Talks Office Movie Reviews S1:E3: ‘Rogue One: A Star Wars’ Story Takes a Nosedive into Mediocrity

Jace Rettinger


Alex Toth

Taking place only moments before the first in the series, “Rogue One: A Star Wars Story” follows Jyn Erso (Felicity Jones, “The Theory Of Everything”) and her rag-tag team of intergalactical outcasts, on the mission to capture the plans to the planet destroying weapon The Death Star.

Only one year after the franchise’s successful revival, “Rogue One” was a questionable release to say the least. Why release a new film only one year after the last one? Why not build more hype towards Episode 8 instead of risking a flop with a side story? These were questions every Star Wars fan was asking themselves when “Rogue One” was announced to release in late 2016.

The film was also a risk critically, to start production on a film that would follow a film that hadn’t even been released yet (“Force Awakens”), but Disney knew what they were doing. This film would make money no matter what, and having a Star Wars film release every year, while seemingly desperate, is smart financially. The Star Wars franchise is viable, expandable, and profitable, so it only makes sense that Disney would pull this move.

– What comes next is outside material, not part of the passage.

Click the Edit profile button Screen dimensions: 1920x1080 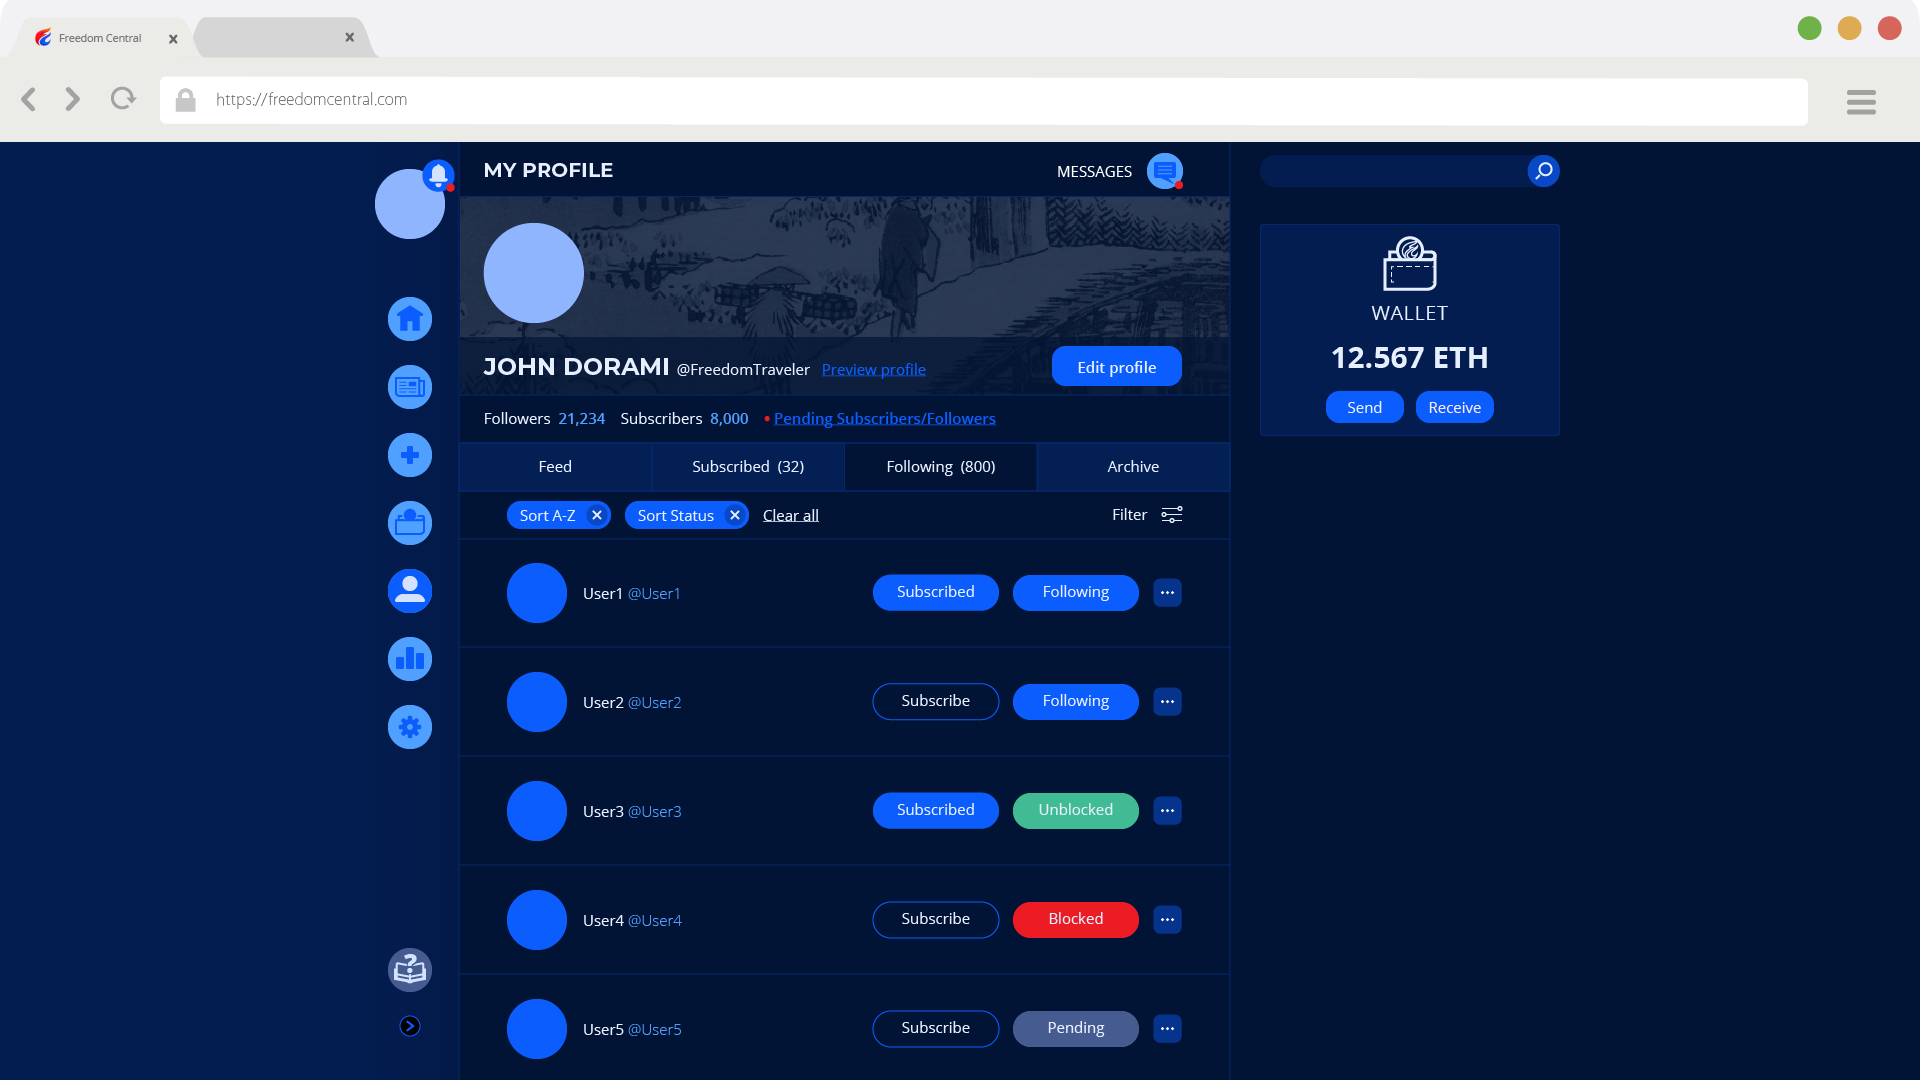(x=1116, y=367)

But how did Rogue One hold up? I went into Rogue One with flat expectations. I didn’t watch many of the trailers, I hadn’t read any reviews, and I didn’t hear anything from anybody else about it. So when I found the film to be one of the more average in the series, I wasn’t too surprised, and while it certainly wasn’t bad, It wasn’t very good either.

The film starts off with the capturing of Death Star designer and lead architect, Galen Erso played by Mads Mikkelsen (“The Hunt”, “Doctor Strange”) by the imperial forces. They need him to complete The Death Star, and he ultimately leaves his daughter, Jyn Erso behind. This is a great scene to start off with. It perfectly establishes Jyn’s relationship with her father, and how difficult it was for him to leave her behind.

After these first few scenes the film really falls off. It starts to introduce characters that really abruptly come into the narrative at random points in the film. We have Cassian Andor played by Diego Luna (“Milk”), one of the most uninteresting, forgettable characters to ever touch the Star Wars universe. Then we have Chirrut Imwe, played by Donnie Yen (“IP Man”) who is honestly one of the more likeable characters in the film just due to his innocent nature and slight relatability. There are a few other characters like these two but none very notable. The biggest issue is that they tried to fit in too many characters without thinking about developing them at all which makes for a very stale and forgettable cast.

As far as the story goes, it’s fine. It definitely could have done better but it really wasn’t too bad. The premise is great, we have a team of characters fighting to find the plans for the Death Star so that the Rebel Alliance can destroy it through its weak spot created by architect Galen Erso. But the way that they go about presenting this story is problematic.

A good majority of the film is fight scenes, and while they were certainly done well, they weren’t all too interesting, and they got repetitive towards the end. The plot spent so much time setting up everything, that when it came time for the climax, it came off feeling sort of out of the blue. It felt like a much longer movie that had been cut down to an hour and a half.

The way the characters work off of each other was bland and had little to no excitement around it. If you look at the early “Star Wars” films, you’ll see that one of the best parts of any of the the first three films, is that the relationships between characters is energetic, and has life to it which is missing in “Rogue One.” This makes for an uninteresting experience that you’ll forget in one to two days tops. They all talk to each other with phoned-in one liners or pieces of exposition, and there’s really no strong relationships between any of the characters except maybe Chirrut Imwe and Baze Malbus played by Wen Jiang (“Devils on the Doorstep”).

A few scenes replaced a few of the actors with CGI clones, which really took me out of the film at times. They’re able to create entire worlds out of just computer graphics but they can’t make a human being look a bit more realistic? These scenes were jarring at worst but to any unsuspecting viewer, it won’t be too bad.

One praise I can give is how the villain was portrayed. Orson Krennic played by Ben Mendelsohn (“The Dark Knight Rises”) is a head director on the Death Star project for the Imperial Army. He’s hungry for power and will do anything to get it, but he’s not the all powerful villain we’ve seen before from the likes of Darth Vader or Emperor Palpatine. He has flaws that are clearly shown throughout the film. He strives for greatness and just wants to be recognized for his work, as anybody else would be, making him one of the more relatable characters in this cast of heroes.

The best scene in the film comes right out of the first film in the series, “Star Wars: A New Hope” in which we see the menacing Darth Vader invade a Rebel ship in a great recreation of the iconic scene.

While most of my issues with this film lie in the characters, I found myself just unimpressed with what the film had to offer, making “Rogue One: A Star Wars Story” one of the more forgettable and average films to come out of the “Star Wars” franchise.